CATANDUANES' CULTURE OF GENEROSITY CITED
Catanduanes Gov. Joseph Cua is elated by the culture of generosity and service prevailing in his island province which have literally saved the lives of Catandunganons in times of super typhoons and other deadly disasters.
“For a very long time now, our culture of voluntarily opening doors to our neighbors even before they knock during the onslaught of deadly typhoons have saved thousands of lives already. And I know it will continue as such,” Cua told the Philippine News Agency (PNA) in an interview early this week.
Cua takes pride in being a native of the island province, such that he could identify himself with this culture of helping a neighbor who is in need of shelter and food in times of devastating typhoons.
“This culture of extending a caring hand is our secret why we have very minimal if not zero fatalities or injured despite being constantly battered by strong to very strong typhoons,” he said.
Super Typhoon Rolly whipped Catanduanes with up to 310-kilometer per hour gustiness as it made its first landfall in Bato town last Nov. 1. The howler left at least four people dead on the island.
During tropical cyclones, Cua said, families residing in concrete and sturdy residences offer shelter and food to their neighbors whose houses could not withstand strong typhoons.
“Without this practice, thousands of lives could have been lost already, considering the frequency and the strengths of typhoons pummeling our province every year,” he said.
Even during post-typhoon briefings, Cua is vocal in telling other government agencies that there were more people evacuating or taking refuge in private houses than in evacuation centers.
“This practice of taking shelter in private houses has been going on for quite some time already. Maybe because we have proven it effective in saving the lives of our neighbors,” he noted.
Several Catandunganons echoed the observation of their governor.
One of those who take shelter in their neighbors' sturdier houses is Melanie Rodriguez of Barangay Cabugao, Bato town.
In an interview, Melanie said she and her family evacuate every time there is a typhoon after a harrowing experience in the past.
“Nawalan kami bubong, nagtago kami sa ilalim ng lababo, basang-basa mga bata and the fear how will we survive the typhoon while my kids are crying, ayoko ng maranasan ng mga anak ko yon (We lost our roof, we hid under the sink. We were soaked in rainwater as we feared how we could survive the typhoon while my kids were crying. I don’t want my kids to experience that again)," Rodriguez said.
Ester Molina, who also transfers her family before a typhoon hits their province, said, “nakakatakot na kaya magsawalang-bahala (It is fearsome to be complacent)".
“Ang importante buhay lahat, ang material na bagay madali lang yan mapalitan, maayos pero ang buhay ang pinaka mahalaga,” (What is important is that everyone is alive. Material things could be easily replaced, fixed. But life is the most important)," she added.
Molina said together with her granddaughters, they evacuated to the house of her sister located on higher grounds during the past typhoons that hit Catanduanes.
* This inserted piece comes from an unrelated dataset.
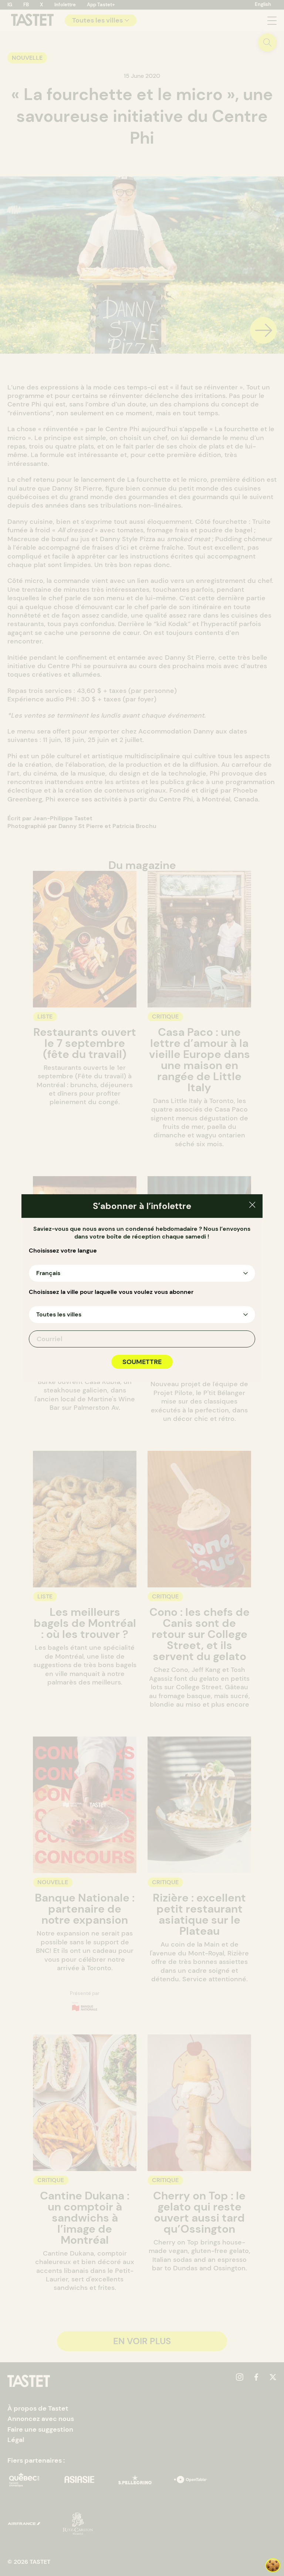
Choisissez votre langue (63, 1251)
Salve Traqueña of Barangay Binanuahan, also in Bato town, said she has gotten used to accommodating neighbors and relatives during typhoons. She said she opened her home to three families during "Rolly".
“Our house is open for them, most especially we are in a coastal barangay, we need to help one another,” Traqueña said.
She added that before "Rolly" hit the province, she was able to buy sacks of rice which were consumed by the families that took shelter in her home while waiting for the relief from the government.
Marilou Tito-Estonactoc, who also opened their house for evacuees, said they knew Typhoon Rolly would be very strong, so before it hit their province, her mother prodded their neighbors to take shelter in their house.
"Our house is always open for our friends and relatives in times of typhoon. We want to help by saving lives, by giving shelter in times of need," Estonactoc said.
Cua hopes that this tradition of benevolence and taking care of neighbors during a disaster would continue from this generation to the next.